Another factor which has been keeping the investors on their toes is the unpredictable communiqué from US Federal Reserve. During June, Bernanke stated that the central bank would start scaling down bond buying from September, if economic conditions are congenial. However, FOMC minutes of June 18-19 meeting revealed that half of the Fed officials want to see more strengthening in the US job market before tapering the bond buying programme. On the other hand, the rest of the officials are calling for an exit of the stimulus by this year end. During a press conference earlier this month, Bernanke elaborated that accommodative policy is needed for the foreseeable future. He provided an assurance that apex body will not raise interest rates, even after the unemployment rates falls to the threshold of 6.5%. In the latest, Ben Bernanke’s testimony to US senate reveals that Fed anticipates tapering monthly bond purchases later this year, ending them around mid-2014. However, asset purchases depend on economic, financial developments and they are by no means on a predetermined basis. Bond-buying could be reduced at faster pace, a slower pace, or even increased for a time, depending on the outlook and it is too early to make any judgment on whether Fed will slow down asset purchases at its September meeting. Decipherment of Ben Bernanke’s language hints that although apex body will keep interest rates low for the foreseeable future, tapering of the quantitative easing seems to be a possibility in the next two to three quarters.

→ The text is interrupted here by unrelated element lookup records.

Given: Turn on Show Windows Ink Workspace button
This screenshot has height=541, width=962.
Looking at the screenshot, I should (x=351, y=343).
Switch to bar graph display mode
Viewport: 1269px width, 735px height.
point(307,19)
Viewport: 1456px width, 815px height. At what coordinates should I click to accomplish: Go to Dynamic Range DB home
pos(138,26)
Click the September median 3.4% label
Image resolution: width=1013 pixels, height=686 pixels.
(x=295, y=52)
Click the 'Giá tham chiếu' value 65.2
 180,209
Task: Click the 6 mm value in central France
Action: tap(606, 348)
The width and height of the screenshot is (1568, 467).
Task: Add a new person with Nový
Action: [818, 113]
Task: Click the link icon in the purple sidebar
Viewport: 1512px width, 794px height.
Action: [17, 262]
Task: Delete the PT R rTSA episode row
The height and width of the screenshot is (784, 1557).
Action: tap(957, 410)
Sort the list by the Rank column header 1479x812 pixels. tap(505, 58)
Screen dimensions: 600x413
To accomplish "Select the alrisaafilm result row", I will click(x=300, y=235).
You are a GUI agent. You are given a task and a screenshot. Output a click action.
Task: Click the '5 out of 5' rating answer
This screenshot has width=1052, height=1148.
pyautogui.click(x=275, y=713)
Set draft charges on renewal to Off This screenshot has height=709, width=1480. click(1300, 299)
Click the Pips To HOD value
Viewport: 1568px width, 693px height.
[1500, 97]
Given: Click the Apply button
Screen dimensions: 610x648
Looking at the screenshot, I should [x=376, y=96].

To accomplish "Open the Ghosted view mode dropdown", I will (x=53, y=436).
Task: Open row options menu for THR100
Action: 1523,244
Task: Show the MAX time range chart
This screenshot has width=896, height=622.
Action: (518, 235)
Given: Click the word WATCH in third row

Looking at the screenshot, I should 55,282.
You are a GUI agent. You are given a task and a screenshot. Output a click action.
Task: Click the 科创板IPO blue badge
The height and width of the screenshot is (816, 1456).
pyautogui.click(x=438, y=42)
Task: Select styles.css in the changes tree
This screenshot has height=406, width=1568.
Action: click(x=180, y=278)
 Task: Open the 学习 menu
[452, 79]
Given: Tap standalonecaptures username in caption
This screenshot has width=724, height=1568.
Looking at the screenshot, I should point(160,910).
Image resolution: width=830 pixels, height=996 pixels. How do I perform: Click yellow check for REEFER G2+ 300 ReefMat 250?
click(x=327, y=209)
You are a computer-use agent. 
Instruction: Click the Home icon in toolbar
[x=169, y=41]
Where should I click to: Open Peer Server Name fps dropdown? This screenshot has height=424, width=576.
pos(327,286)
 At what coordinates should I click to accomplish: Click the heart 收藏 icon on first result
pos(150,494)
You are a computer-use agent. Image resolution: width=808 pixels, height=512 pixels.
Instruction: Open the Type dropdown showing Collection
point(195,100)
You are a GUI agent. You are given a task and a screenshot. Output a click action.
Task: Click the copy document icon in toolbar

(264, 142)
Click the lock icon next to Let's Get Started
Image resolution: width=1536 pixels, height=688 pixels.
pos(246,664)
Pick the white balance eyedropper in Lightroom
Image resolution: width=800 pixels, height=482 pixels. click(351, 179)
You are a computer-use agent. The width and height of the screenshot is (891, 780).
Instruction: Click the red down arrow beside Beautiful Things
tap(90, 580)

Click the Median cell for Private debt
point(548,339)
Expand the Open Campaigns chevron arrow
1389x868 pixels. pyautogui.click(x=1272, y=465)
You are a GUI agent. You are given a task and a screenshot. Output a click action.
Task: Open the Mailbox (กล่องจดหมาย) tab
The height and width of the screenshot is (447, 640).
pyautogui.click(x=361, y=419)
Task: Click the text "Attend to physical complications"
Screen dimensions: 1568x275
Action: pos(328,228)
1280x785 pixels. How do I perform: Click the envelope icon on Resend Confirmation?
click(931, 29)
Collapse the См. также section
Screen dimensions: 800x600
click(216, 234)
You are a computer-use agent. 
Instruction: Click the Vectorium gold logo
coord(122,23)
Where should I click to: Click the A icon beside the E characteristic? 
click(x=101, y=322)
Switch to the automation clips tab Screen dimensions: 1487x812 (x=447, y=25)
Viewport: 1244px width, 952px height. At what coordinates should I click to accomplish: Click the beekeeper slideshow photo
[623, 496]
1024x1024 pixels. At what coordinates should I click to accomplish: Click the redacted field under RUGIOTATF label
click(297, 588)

On macroeconomic front, the global landscape remains dichotomous. US seem to be doing well, with housing and automobile industry showing healthy signs of revival. Housing has reinvigorated, characterized by rise in home prices, reduced foreclosure rates and a decline in overall home inventories. Automobile markets have registered robust sales, while vehicle exports have also witnessed a pickup. Employment markets have seen improvement, with the economy adding a monthly average of around 200,000 jobs during the first half of this year. (Please refer to our report on US Labour markets) Even though recovery in the manufacturing sector remains patchy, activity during June has expanded with PMI reclaiming above 50 levels. In China, macro-indicators are visibly exacerbating, including PMI readings, trade figures, GDP and industrial production growth. The country’s GDP clocked a 7.5% growth during the second quarter, as compared with a reading of 7.7% during the prior period. China’s June industrial production growth slowed as well to 8.9% during from 9.2% in May. The trade numbers have been dismal, with exports for June falling 3.1% on yoy basis and imports dropping 0.7%. In Europe, the economic activity remains mired in recession, with the PMI reading across various countries still languishing. The unemployment rate in the region remains substantially high near 12%. Japan’s Q1’13 GDP growth is revised to 4.1%, with factory output and retail sales also moving higher. Meanwhile, IMF has trimmed its global growth forecast and also warned that growth could slow further if US withdraws monetary stimulus. The IMF trimmed its 2013 global growth forecast to 3.1%, down from the prior projection of 3.3%. It lowered its 2014 growth forecast to 3.8%. US White House has also trimmed its outlook for U.S. economic growth. GDP is now expected to rise 2% this year and 3.1% next year, marginally less than the prior estimate of 2.3% and 3.2% respectively.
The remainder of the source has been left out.